**Instructions for the task**
Reproduce the whole passage on lying to oneself word for word.

I protested too much. I can hear myself talking back then; I wish now someone had clapped a big hand around my mouth to stifle the words. I didn’t set out to betray my own values. But what are values if they aren’t practised, but only spoken? Lies. Is it possible to lie to oneself? It is more than possible: it is easier than telling oneself the truth.
The response to the dialogue of one’s own dishonesty is like the reaction of the mob to a speech by a self-righteous politician. They listen intently and cheer the words ‘peace’, ‘security’, ‘freedom’ while determinedly ignoring their nagging inner voices that cry out, ‘lies!’ It is always easier to agree with the demagogue than to challenge him. And no wonder: history teaches us what might be the awful consequences of such challenges. To challenge one’s own thoughts takes similar courage: we might have to face uncomfortable truths. Might it be that if we mount a challenge to our own self-righteousness we’ll discover we are not what we hoped we are? Instead there lurks a coward, a crook, a beast? Perhaps we’ll stare into the face of our own damnation.

**Dataset entries**

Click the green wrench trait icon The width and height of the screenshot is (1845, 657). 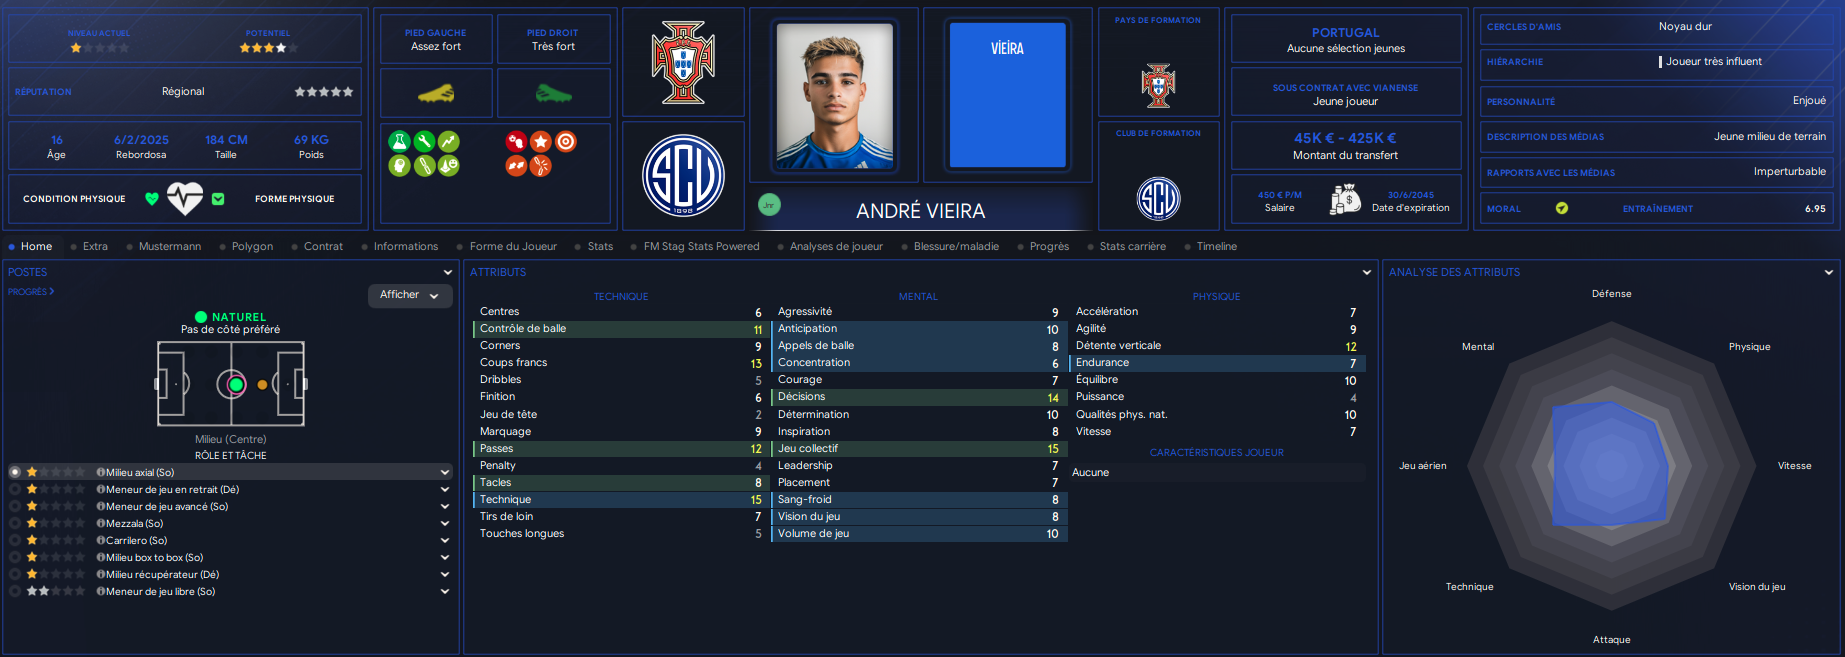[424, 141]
* * *
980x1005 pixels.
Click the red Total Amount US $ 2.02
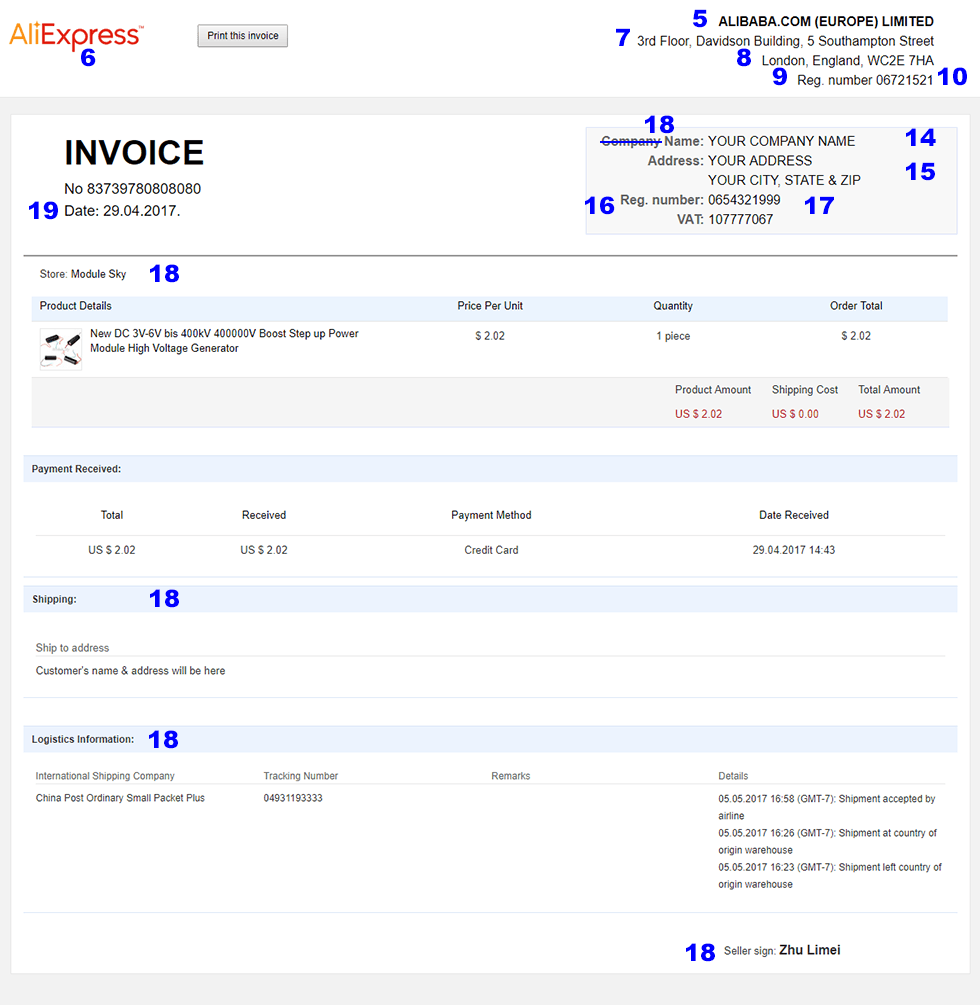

**Expected output**
I protested too much. I can hear myself talking back then; I wish now someone had clapped a big hand around my mouth to stifle the words. I didn’t set out to betray my own values. But what are values if they aren’t practised, but only spoken? Lies. Is it possible to lie to oneself? It is more than possible: it is easier than telling oneself the truth.
The response to the dialogue of one’s own dishonesty is like the reaction of the mob to a speech by a self-righteous politician. They listen intently and cheer the words ‘peace’, ‘security’, ‘freedom’ while determinedly ignoring their nagging inner voices that cry out, ‘lies!’ It is always easier to agree with the demagogue than to challenge him. And no wonder: history teaches us what might be the awful consequences of such challenges. To challenge one’s own thoughts takes similar courage: we might have to face uncomfortable truths. Might it be that if we mount a challenge to our own self-righteousness we’ll discover we are not what we hoped we are? Instead there lurks a coward, a crook, a beast? Perhaps we’ll stare into the face of our own damnation.